Work order -
Copying exactly, give the lines in the material below from the one with "Given: Choose 实体签章 signing method" to the one with "Click the red X document icon", ends included, and nothing besides.

--- START ---

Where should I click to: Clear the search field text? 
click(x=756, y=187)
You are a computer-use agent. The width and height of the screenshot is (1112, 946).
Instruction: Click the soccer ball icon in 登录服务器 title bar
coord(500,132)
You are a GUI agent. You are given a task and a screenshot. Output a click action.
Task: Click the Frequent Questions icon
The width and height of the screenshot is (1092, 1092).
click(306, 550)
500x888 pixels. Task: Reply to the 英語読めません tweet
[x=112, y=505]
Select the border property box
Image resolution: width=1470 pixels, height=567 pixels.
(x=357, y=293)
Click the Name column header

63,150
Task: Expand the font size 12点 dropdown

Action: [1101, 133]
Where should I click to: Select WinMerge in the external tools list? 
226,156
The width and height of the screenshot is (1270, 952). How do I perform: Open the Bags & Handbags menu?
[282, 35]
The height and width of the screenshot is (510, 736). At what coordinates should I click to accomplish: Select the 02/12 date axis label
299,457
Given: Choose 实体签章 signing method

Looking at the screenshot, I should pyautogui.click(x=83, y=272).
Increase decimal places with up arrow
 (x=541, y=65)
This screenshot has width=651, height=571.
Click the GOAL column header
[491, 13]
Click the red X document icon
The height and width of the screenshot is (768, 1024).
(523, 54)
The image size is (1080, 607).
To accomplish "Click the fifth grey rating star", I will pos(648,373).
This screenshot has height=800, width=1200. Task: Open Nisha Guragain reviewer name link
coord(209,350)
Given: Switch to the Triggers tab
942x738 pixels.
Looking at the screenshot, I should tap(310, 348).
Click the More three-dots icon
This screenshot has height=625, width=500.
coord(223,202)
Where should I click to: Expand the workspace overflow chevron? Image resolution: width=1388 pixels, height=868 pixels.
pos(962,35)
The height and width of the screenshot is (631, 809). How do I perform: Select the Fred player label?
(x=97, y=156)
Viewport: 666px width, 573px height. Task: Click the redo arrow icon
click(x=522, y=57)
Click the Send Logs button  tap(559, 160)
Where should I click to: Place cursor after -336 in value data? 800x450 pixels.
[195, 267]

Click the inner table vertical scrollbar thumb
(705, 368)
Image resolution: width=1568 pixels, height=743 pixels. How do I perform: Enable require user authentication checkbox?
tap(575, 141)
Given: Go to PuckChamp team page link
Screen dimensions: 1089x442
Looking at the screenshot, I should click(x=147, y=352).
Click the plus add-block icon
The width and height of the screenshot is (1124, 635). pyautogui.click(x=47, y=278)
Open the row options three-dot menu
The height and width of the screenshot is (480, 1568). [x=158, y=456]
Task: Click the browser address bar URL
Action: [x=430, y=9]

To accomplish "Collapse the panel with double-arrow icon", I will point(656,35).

--- END ---

Response box -
Given: Choose 实体签章 signing method

Looking at the screenshot, I should pyautogui.click(x=83, y=272).
Increase decimal places with up arrow
 (x=541, y=65)
This screenshot has width=651, height=571.
Click the GOAL column header
[491, 13]
Click the red X document icon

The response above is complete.